In a morning press conference, President Barack Obama rounded out the team that will play a big hand in revamping financial services regulation over the next several years.
As expected, he nominated Mary Schapiro, the head of the Financial Industry Reglulatory Authority (FINRA), the industry?? self-regulatory body, to head the Securities & Exchange Commission. He named Gary Gensler, the former undersecretary of the Treasury for Domestic Finance in the last two years of the Clinton Administration and a long-time Goldman Sachs executive, to head the Commodity Futures Trade Commission, which has jurisdiction over much of the regulated derivatives market. After leaving Treasury, he was a top adviser to Senator Paul Sarbanes and was one of the key authors of the Sarbanes-Oxley legislation, passed in the wake of the accounting scandals of the early 2000s to bring greater oversight to financial reporting and governance.
During the primaries, Gensler was a top economic adviser to Hillary Clinton, then switched to Team Obama for the general election. One of his key tasks there: building up an extensive network of business executives who threw their support ?both money and advice — to the President-elect. The public backing of such top executives as Warren Buffett and Google’s Eric Schmidt was seen as key to damping down concerns from other executives about whether Obama would be too liberal or too protectionist, and take positions on trade or other areas that might be harmful to business.
Gensler and Schapiro will undoubtedly be working closely together: They both will sit on the President's Working Group on Financial Markets, which will likely be the proving ground for one of the big issues the new administration faces as it tried to create a more effective regulatory regime: whether to merge the two agencies, as many in the investment community believe is needed. A blueprint for regulatory reform issued by Treasury Secretary Hank Paulson earlier this year called for the two to be joined so that the same regulators can look at derivatives and equities markets as a whole.
Both agencies have come under severe criticism in the wake of the financial meltdown.
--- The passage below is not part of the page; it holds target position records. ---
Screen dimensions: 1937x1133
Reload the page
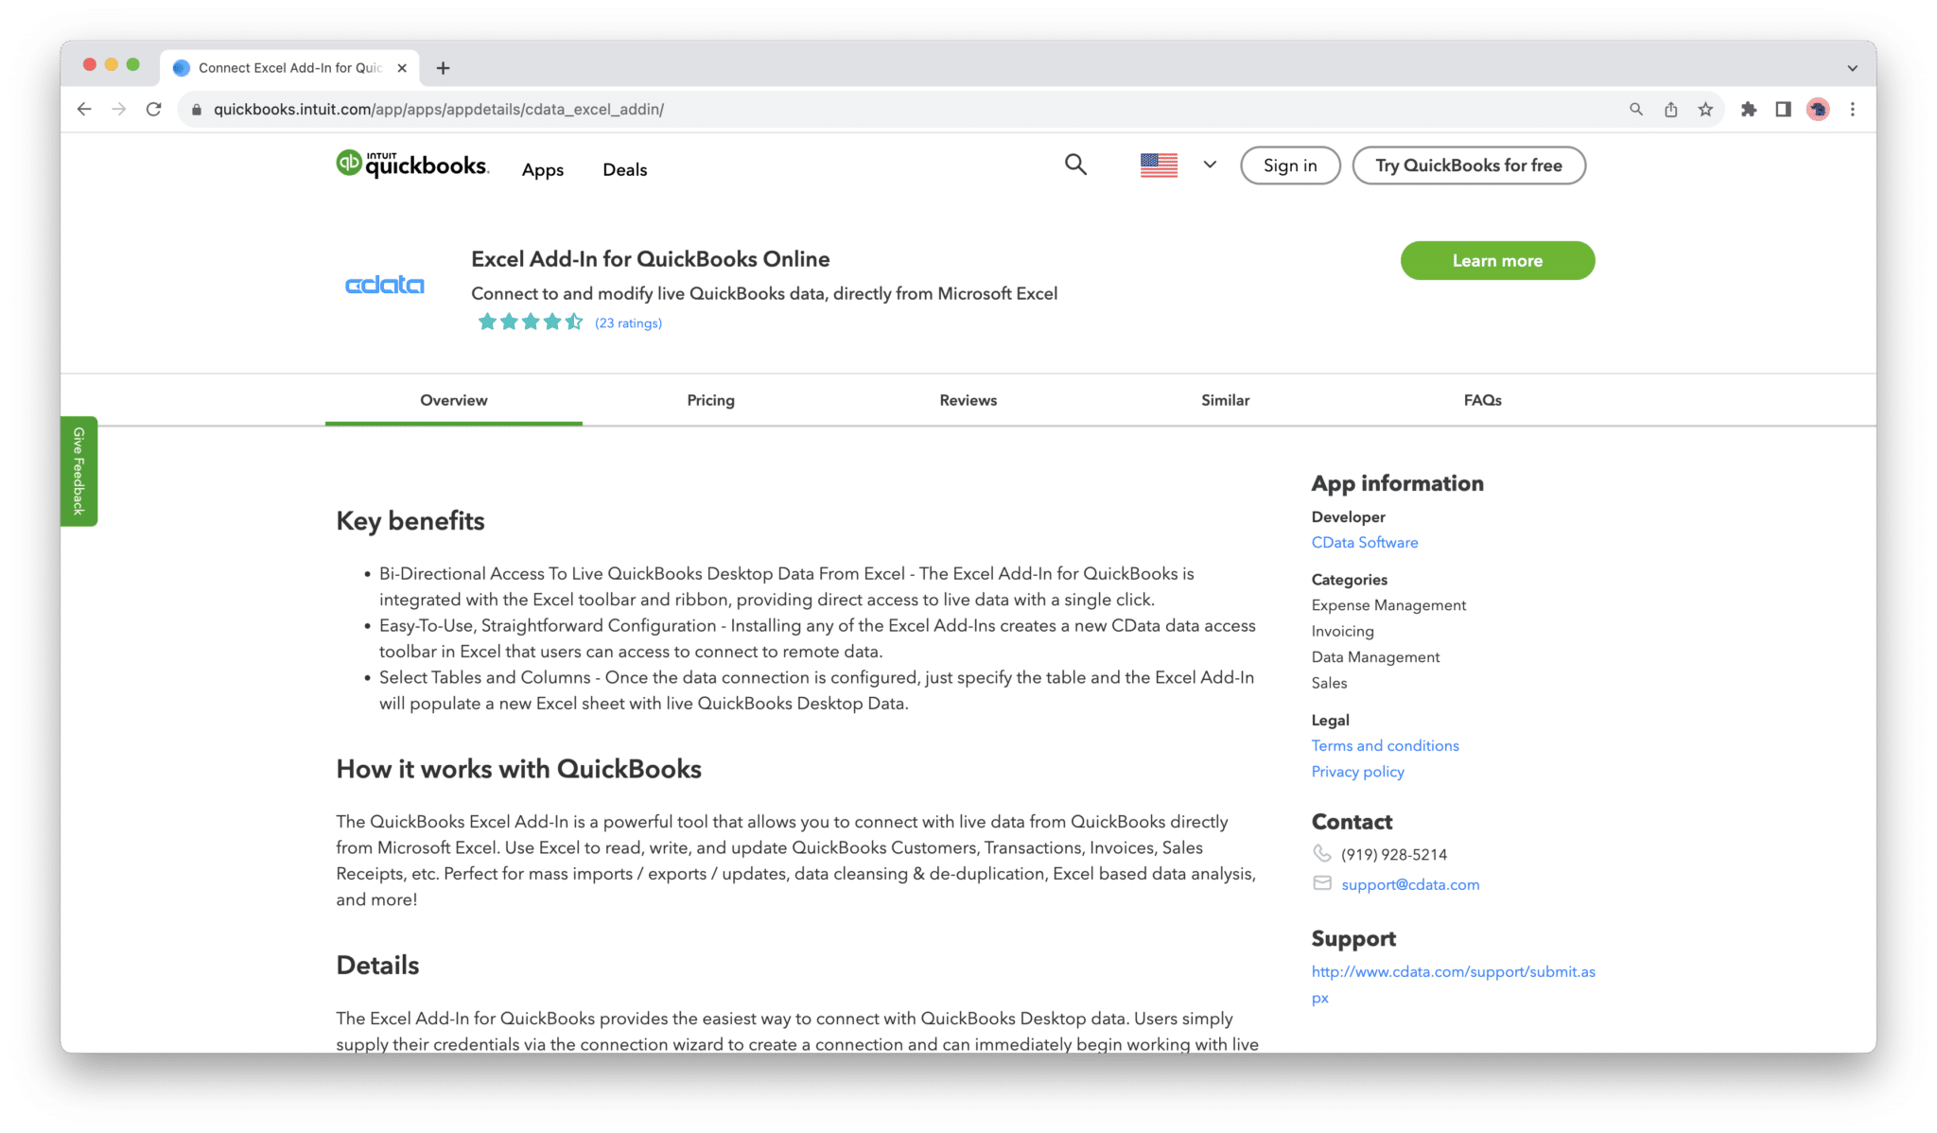click(154, 110)
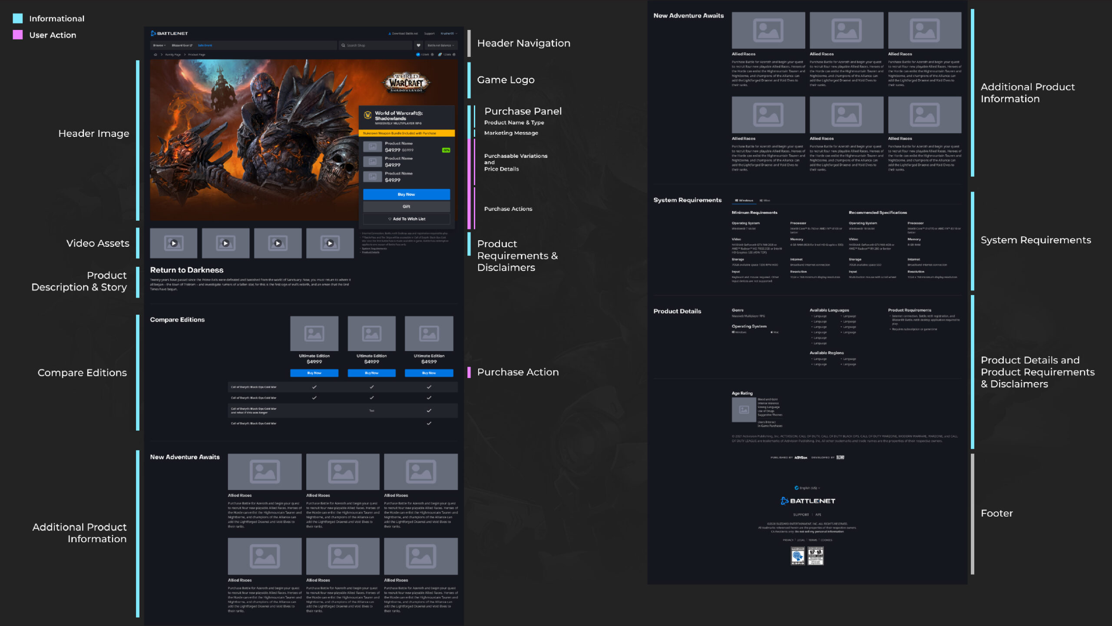
Task: Click the Buy Now button in purchase panel
Action: (404, 193)
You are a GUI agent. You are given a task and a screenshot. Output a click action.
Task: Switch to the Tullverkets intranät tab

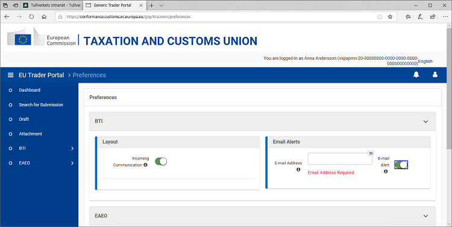pos(52,5)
The SEC, particularly given recent revelations of its failure to spot trouble at the investment firm run by Bernard Madoff, is widely seen as needing an overhaul. The CFTC, in the meantime, has done little to rein in the largely unregulated trading in derivatives that have been a core problem in the crisis (though at least some of that blame lies with Congress, which exempted huge swaths of the derivatives market from regulation altogether); indeed, along with its members, it has often fought off efforts to force more controls on derivatives trading.
That's one reason Wall Street has backed keeping the agency separate from the SEC -- and one reason that Team Obama is likely to disagree. Still, sorting through the new regulatory policies for their own sake, never mind the turf battles, will not be simple. Schapiro and Gensler have plenty of work ahead of them -- and if they succeed, one of them could be out of a job by the time they finish.
Obama also named adviser Dan Tarullo to an open spot on the Federal Reserve Board, a perch from which he, too, will likely play a big role in revamping the regulatory system. A Georgetown law professor and well-known expert in international law and economics who was responsible for coordinating international economic policy under Clinton, Tarullo has been advising Obama on trade and other economic issues since early in the campaign.
He was widely rumored to be a candidate to be Obama's Trade Representative, but he also recently wrote a book on international financial regulation, Banking on Basel, in which he argued for the need to dramatically transform the regulation and supervision of financial institutions. More background that will come in very handy in the debates ahead.